◆ What to do: Your task is to repeat exactly the lines below between the line holding "Product Warranty (693, 2471)" and the line holding "Login (767, 124)", inclusive, and only those.

◆ Provided records:
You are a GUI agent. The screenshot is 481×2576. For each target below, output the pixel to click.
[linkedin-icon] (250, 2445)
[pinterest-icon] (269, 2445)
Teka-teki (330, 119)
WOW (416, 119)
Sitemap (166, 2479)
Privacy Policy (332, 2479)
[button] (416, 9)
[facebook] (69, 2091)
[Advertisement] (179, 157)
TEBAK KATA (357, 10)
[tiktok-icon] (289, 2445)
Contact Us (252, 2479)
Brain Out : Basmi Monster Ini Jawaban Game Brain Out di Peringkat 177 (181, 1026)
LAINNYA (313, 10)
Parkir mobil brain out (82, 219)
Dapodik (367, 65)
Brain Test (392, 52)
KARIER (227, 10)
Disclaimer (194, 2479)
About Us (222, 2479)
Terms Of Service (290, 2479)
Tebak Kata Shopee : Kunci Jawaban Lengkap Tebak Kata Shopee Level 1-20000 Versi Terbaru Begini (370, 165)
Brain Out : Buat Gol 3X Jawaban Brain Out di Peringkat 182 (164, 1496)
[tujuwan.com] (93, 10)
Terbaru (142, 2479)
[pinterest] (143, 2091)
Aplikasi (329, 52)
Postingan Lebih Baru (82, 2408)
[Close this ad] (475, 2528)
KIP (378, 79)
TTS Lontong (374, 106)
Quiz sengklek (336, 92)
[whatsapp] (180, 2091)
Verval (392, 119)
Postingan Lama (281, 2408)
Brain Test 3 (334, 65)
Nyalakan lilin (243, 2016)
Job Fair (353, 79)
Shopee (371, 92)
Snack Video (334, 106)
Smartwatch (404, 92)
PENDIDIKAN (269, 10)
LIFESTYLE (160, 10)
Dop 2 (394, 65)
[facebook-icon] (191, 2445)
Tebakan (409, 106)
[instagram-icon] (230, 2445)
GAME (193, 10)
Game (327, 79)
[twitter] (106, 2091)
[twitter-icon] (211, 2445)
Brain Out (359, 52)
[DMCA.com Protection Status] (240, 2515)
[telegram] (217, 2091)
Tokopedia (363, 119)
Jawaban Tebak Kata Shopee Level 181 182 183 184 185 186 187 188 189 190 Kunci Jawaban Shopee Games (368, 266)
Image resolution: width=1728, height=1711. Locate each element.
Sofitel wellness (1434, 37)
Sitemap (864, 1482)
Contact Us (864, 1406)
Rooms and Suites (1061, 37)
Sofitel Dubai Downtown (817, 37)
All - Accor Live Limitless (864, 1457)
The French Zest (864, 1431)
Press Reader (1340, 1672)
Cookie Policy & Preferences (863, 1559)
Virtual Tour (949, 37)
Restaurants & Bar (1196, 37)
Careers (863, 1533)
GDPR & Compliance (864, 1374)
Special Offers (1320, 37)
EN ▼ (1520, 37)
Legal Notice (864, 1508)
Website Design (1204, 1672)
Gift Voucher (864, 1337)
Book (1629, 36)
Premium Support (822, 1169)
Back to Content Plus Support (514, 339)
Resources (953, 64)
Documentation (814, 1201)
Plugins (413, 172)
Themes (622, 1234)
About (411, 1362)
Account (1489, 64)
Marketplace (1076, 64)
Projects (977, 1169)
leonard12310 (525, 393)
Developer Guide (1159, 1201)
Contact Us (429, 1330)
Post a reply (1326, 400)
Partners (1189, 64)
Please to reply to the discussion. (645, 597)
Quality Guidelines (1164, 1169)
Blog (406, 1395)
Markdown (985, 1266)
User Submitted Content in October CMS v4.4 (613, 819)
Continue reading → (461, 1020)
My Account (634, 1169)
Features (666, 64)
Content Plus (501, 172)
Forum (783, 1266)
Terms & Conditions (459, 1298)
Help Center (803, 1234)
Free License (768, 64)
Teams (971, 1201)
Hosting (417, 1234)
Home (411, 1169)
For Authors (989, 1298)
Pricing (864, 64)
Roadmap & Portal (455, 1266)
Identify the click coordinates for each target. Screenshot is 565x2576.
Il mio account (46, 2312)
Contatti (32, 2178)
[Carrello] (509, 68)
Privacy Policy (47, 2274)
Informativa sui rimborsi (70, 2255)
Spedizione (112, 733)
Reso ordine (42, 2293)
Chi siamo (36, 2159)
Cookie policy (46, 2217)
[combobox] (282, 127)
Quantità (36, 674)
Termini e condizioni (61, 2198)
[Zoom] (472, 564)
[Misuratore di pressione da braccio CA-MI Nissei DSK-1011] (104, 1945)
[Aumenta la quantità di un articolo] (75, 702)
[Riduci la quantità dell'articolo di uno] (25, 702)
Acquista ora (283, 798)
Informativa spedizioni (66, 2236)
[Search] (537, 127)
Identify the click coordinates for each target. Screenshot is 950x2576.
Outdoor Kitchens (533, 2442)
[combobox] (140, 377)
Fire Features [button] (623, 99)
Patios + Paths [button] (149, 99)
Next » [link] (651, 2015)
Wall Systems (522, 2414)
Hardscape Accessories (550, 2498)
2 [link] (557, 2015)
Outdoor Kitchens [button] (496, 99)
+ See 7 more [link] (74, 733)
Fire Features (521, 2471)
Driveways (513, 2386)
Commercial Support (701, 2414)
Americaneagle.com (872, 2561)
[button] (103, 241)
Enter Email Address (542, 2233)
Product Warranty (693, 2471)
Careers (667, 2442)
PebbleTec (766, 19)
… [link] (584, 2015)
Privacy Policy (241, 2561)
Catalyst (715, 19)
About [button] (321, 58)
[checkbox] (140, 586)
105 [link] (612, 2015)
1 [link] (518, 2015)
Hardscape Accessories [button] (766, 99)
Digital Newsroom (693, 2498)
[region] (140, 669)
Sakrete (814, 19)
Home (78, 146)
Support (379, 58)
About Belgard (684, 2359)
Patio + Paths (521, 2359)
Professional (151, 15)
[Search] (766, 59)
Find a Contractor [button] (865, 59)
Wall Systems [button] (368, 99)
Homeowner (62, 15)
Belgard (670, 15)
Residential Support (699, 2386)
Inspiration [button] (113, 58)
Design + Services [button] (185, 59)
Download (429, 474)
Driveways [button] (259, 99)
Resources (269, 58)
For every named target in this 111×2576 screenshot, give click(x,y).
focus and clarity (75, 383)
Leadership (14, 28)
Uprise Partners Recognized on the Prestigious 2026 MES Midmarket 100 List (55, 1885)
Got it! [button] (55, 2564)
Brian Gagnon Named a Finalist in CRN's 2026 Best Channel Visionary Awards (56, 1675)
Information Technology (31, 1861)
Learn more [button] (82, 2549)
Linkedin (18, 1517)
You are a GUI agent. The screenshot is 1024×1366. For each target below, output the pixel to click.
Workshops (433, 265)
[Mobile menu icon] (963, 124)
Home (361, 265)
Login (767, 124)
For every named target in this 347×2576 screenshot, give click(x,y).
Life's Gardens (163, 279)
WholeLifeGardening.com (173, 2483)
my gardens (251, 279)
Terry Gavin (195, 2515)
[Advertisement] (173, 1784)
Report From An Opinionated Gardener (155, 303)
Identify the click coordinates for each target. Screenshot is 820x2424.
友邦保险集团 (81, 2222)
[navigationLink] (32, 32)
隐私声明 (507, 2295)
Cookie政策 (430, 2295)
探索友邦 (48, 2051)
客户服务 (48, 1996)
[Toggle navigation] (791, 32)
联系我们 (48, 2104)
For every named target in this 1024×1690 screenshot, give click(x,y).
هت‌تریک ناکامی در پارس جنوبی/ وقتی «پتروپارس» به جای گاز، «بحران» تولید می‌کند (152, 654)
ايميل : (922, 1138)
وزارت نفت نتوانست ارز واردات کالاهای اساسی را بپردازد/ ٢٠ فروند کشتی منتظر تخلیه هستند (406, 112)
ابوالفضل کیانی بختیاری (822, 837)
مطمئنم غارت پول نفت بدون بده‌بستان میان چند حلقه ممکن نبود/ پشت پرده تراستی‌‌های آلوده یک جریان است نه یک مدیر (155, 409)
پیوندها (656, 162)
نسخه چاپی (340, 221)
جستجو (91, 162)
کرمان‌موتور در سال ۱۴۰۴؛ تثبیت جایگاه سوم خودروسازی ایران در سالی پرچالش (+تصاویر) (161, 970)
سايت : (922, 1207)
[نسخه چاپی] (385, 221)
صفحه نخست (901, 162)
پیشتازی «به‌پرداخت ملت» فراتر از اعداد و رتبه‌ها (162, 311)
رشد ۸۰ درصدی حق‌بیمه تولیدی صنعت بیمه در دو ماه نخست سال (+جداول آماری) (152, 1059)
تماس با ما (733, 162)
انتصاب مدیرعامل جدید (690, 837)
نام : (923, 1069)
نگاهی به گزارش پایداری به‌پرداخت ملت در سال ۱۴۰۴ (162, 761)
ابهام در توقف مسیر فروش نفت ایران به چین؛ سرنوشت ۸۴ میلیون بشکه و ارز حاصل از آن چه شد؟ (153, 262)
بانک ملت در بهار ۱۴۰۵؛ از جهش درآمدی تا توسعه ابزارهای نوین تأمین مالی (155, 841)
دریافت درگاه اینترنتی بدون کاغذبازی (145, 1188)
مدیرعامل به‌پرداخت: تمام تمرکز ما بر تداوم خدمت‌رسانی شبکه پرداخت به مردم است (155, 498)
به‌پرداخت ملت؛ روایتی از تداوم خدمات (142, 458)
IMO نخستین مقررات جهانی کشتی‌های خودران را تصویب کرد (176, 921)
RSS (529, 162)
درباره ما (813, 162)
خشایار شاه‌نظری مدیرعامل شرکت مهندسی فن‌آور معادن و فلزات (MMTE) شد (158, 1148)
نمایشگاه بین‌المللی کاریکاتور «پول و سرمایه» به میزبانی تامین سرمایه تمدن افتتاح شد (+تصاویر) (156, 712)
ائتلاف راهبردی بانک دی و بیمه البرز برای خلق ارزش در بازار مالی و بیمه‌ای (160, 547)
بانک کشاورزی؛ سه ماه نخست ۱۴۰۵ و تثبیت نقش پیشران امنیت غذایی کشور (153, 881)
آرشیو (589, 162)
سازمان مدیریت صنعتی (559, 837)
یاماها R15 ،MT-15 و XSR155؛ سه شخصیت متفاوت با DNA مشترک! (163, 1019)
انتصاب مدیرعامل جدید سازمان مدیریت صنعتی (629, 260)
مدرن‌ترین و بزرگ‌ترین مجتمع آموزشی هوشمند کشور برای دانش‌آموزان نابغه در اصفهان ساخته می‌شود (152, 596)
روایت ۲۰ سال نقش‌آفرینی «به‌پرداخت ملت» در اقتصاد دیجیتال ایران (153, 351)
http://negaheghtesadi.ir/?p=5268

◆ Answer for the task:
Product Warranty (693, 2471)
Careers (667, 2442)
PebbleTec (766, 19)
… [link] (584, 2015)
Privacy Policy (241, 2561)
Catalyst (715, 19)
About [button] (321, 58)
[checkbox] (140, 586)
105 [link] (612, 2015)
1 [link] (518, 2015)
Hardscape Accessories [button] (766, 99)
Digital Newsroom (693, 2498)
[region] (140, 669)
Sakrete (814, 19)
Home (78, 146)
Support (379, 58)
About Belgard (684, 2359)
Patio + Paths (521, 2359)
Professional (151, 15)
[Search] (766, 59)
Find a Contractor [button] (865, 59)
Wall Systems [button] (368, 99)
Homeowner (62, 15)
Belgard (670, 15)
Residential Support (699, 2386)
Inspiration [button] (113, 58)
Design + Services [button] (185, 59)
Download (429, 474)
Driveways [button] (259, 99)
Resources (269, 58)
For every named target in this 111×2576 screenshot, give click(x,y).
focus and clarity (75, 383)
Leadership (14, 28)
Uprise Partners Recognized on the Prestigious 2026 MES Midmarket 100 List (55, 1885)
Got it! [button] (55, 2564)
Brian Gagnon Named a Finalist in CRN's 2026 Best Channel Visionary Awards (56, 1675)
Information Technology (31, 1861)
Learn more [button] (82, 2549)
Linkedin (18, 1517)
You are a GUI agent. The screenshot is 1024×1366. For each target below, output the pixel to click.
Workshops (433, 265)
[Mobile menu icon] (963, 124)
Home (361, 265)
Login (767, 124)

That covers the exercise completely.